Besides cost, there are additional benefits to using a cell-free approach. “We developed a cell-free bioconversion process that enables us to synthesize larger HMOs,” said Lippmeier of Conagen’s HMO product.
The confines of a cell also limit the size and complexity of the molecules we can produce. HMOs aren’t naturally engineered by microbes (or else they wouldn’t need us to cook them for them), and some of the larger molecules, if you can get the bugs to build them, are difficult to get out of the cells and purified in-tact.
So where does all of this leave us on the path to infant formulas that mimic breast milk? Not very close. The first question is whether or not we’re even focused on the right molecules.
Gut bacteria produce a compound called butyrate in response to HMOs, so its presence following feeding is used as an indicator of whether the HMO’s impact is clinically relevant. “But what we found in our clinical studies is that there’s not a lot of butyrate in healthy, breastfed infants,” explained Frese. Another byproduct of HMO fermentation is lactate, and lactate and butyrate compete for the same transporter.
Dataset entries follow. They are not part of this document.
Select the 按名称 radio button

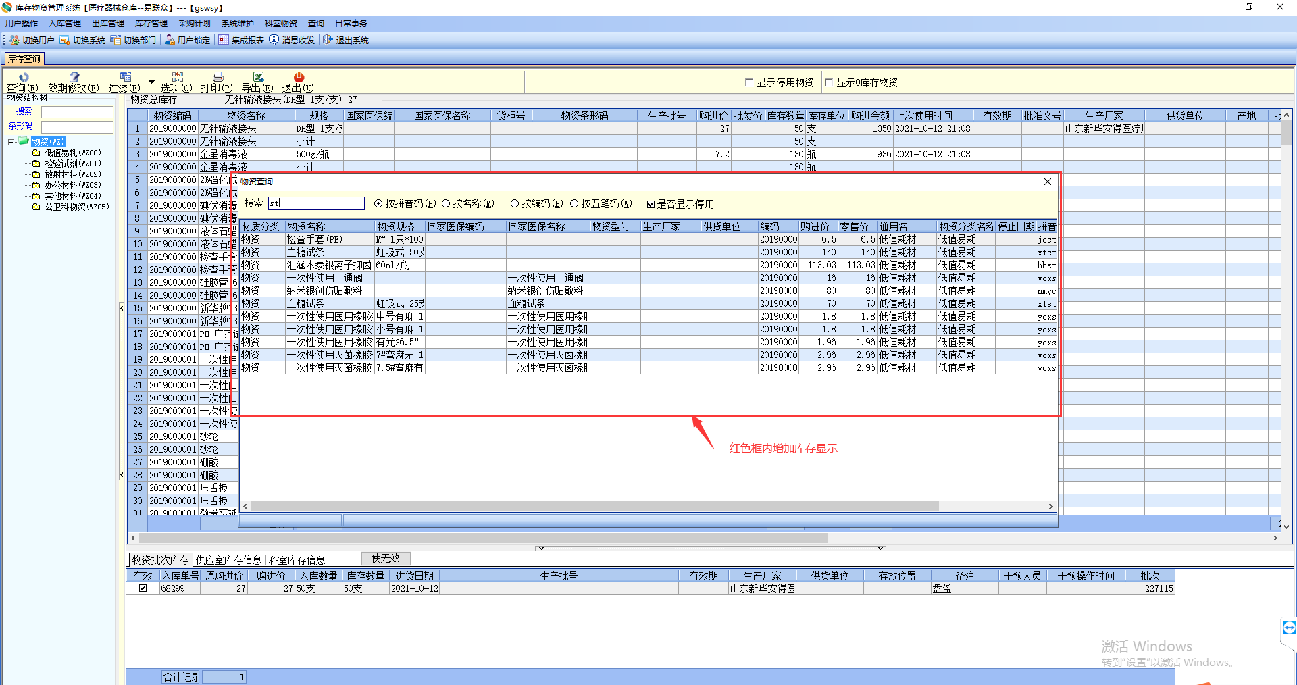pyautogui.click(x=446, y=203)
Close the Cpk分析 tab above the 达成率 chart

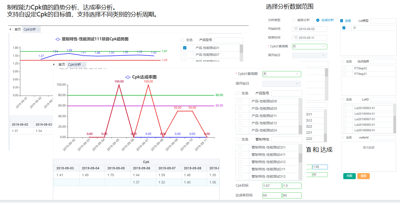click(x=84, y=65)
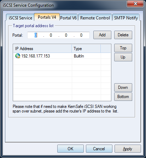Viewport: 146px width, 158px height.
Task: Select the 192.168.177.153 address row
Action: pos(62,56)
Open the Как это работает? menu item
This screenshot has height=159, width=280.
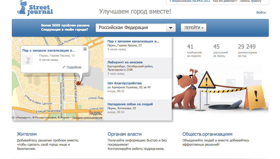(225, 1)
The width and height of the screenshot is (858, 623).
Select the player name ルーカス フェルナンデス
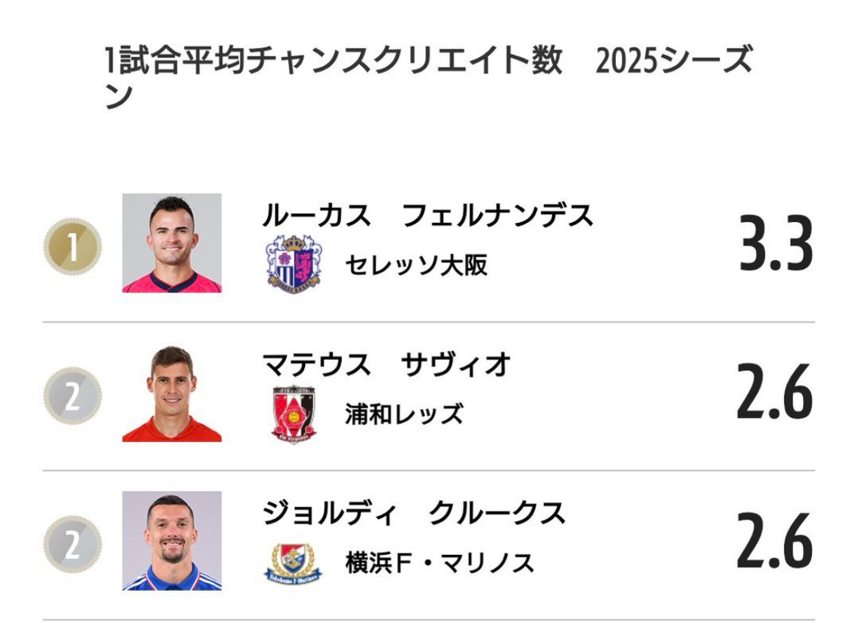pyautogui.click(x=428, y=215)
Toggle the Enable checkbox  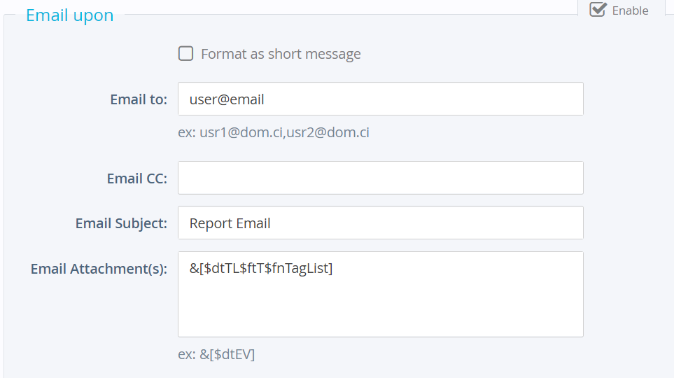tap(598, 10)
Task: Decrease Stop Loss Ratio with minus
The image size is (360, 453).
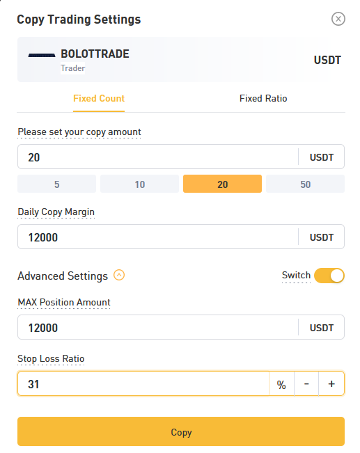Action: (306, 383)
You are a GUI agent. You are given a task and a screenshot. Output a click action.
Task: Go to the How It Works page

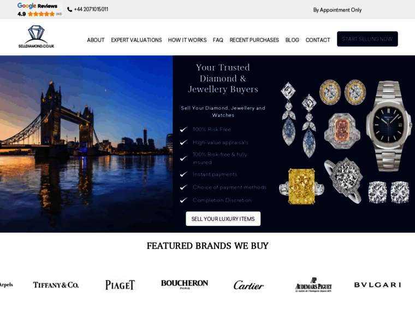187,40
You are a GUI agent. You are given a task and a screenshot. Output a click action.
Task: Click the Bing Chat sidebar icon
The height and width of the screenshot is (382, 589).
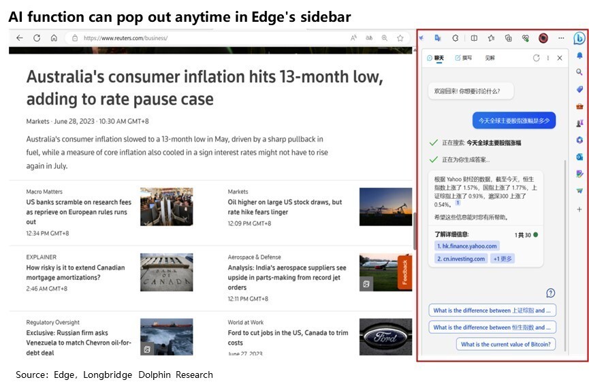click(579, 38)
Frese personally suspects that lactate is more important.
And HMOs are just one class of molecules that are unique in breast milk. There are a variety of other compounds in breast milk that are not present in formula, including anti-oxidants and certain microbe-inhibiting compounds. Conagen is working on producing some of these for potential use in food preservation, as well as infant formula.
Another company in the space, Heleina Bio is focused on proteins in breast milk that are relevant to immunity. They’re using fermentation to produce these proteins with the intention of first using them to fortify nutrition products for adults and the elderly.
“Our ultimate goal is to be able to combine multiple approaches together, so potentially HMOs along with these proteins along with the good bacteria,” said Carrie Zanon Malinczak, Head of Nutritional Biology & Safety at Helaina. “If we can supply all of these things together, it will act synergistically to create a much better nutritional environment to help people really thrive.”
But before we can even figure out which breast milk compounds are the most important and at what level, we have to be able to produce them affordably.
“If they can cut the costs [of HMOs] by half right out the gate, that’s going to be a big leap,” said Frese of Enzymit’s cost-saving projections.
“500 years from now, we’re going to have an infant formula that looks very much like breast milk,” said Lippmeier in jest. The goal, he clarified, is not to replicate breast milk perfectly because that would be impossible. It even varies from mother to mother and over the life of a single infant.
The goal is to fine-tune our understanding to build better nutritional products. Adding AI-based enzyme engineering and cell-free production are important steps in that direction.